Foundation Model for Recommender System

5 min readJun 23, 2024

Epoch 0 — The starter

The Recommender System (RecSys) serves as an engine to personalize the content to the user/customer. This system fulfills a crucial role in shaping the user's experience while using the app, as not all items suit everyone. For instance, I may enjoy listening to Paramore's songs, but you might not. Therefore, people with the same affinity as me should receive Paramore's setlist on their app, while others may receive a different setlist.

This article provides a technical review and implementation of a Foundation Model for the Recommender System, focusing primarily on a work by Spotify that has significantly influenced this article.

Let's see my recommendation list across various apps.

Images were taken from Amazon (left), Spotify (mid), and Amazon Prime (right)

Those combinations of items are only visible to me (or people with similar preferences, at least). This is known as Content Personalization. The main objective is to tailor the content to the user to stimulate more interactions. How amazing is it? So, how do we build such a system?

Yes, you guessed it! It's a Recommender System!

What exactly is it? How can we build it?

General Model for Recommender System

There are two common strategies to solve this problem:

Content-based: The system recommends items (query) based on a particular item (anchor). The reason for that recommendation could be based on certain relationships, such as co-views (viewed by the same users), co-listens, co-purchases, etc. The data structure would be item-to-item. This approach allows you to develop widgets with narrations such as "Items related to your last purchase", "Deals based on item X", "Buy this product together with your basket list", and so on.
Collaborative Filtering: The system recommends items (query) based on the user's affinity (anchor). This affinity could be derived from the user's past behavior, interaction with some products, or similarity with other users. The data structure would be user-to-item. Here are some narrations such as: "Recommended Podcast", "Movies we think you'll like", "More top picks for you", and so on.

Model Developments

At some point, many companies build their recommender systems generically. They develop a machine learning model, such as a Graph Neural Network (GNN), to solve a particular problem or narration. Amazon, research introduced by Fan (2023), uses this architecture only in e-commerce products, while they actually have other products, such as Movies (Amazon Prime). Later, they build another model to address movie recommendations. To the best of my knowledge, I didn't find a cross-learning between these two items. Or maybe because I didn't read all of their papers.

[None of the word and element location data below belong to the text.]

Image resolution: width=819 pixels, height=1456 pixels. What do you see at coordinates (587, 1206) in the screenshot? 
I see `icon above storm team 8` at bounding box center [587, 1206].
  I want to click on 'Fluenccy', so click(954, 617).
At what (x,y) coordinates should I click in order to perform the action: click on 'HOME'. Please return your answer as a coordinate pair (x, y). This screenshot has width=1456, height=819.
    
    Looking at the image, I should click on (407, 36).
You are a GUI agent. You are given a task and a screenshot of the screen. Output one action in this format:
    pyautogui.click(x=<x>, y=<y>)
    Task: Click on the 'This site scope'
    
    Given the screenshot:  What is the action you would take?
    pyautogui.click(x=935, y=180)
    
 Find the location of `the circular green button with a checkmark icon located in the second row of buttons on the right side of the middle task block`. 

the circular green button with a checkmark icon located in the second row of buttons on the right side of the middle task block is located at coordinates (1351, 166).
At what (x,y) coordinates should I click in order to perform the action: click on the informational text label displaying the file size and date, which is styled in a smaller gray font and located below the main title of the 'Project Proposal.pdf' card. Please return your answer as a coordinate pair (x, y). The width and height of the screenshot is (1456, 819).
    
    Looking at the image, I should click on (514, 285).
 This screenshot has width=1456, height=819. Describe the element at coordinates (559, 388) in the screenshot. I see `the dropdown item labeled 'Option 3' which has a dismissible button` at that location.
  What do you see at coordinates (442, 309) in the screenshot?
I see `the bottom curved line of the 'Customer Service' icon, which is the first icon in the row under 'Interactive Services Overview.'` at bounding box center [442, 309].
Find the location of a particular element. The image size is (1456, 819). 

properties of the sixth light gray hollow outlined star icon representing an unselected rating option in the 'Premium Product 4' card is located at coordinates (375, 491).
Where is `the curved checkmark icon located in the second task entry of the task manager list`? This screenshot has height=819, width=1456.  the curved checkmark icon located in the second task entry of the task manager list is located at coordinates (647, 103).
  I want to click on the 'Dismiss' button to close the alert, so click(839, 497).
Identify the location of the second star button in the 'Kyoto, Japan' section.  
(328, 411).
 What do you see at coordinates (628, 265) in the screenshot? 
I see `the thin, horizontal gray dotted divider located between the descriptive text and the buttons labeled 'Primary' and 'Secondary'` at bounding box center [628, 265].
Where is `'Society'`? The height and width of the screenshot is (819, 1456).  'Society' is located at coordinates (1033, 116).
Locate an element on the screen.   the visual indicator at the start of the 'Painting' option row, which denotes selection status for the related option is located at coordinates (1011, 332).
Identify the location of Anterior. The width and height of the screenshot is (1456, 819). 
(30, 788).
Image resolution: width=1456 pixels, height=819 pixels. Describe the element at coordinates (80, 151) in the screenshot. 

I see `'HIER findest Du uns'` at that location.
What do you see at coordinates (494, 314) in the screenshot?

Nevertheless, building and maintaining several models requires a lot of work. Hence, the Foundation Model is all you need!

Foundation Model

FM is a large pre-trained model that serves as a base for other downstream tasks.

But why do we need it? As stated in the introduction, a company typically has several narrations to personalize the content. Instead of working in silos to build models for each theme which requires a lot of jobs, building FM could be the answer. The paper "Personalized Audiobook Recommendations at Spotify Through Graph Neural Networks" introduces a Heterogeneous Graph Neural Network (HGNN) as a Foundation Model for any thematic recommendation at Spotify. The idea is to embed any item modality (i.e., product, movie, song, podcast) into the same mathematical latent space (embedding space) using a Graph Neural Network (GNN). Later, this item embedding will remain static and serve as a base layer for the adaptation layers (thematics narrations).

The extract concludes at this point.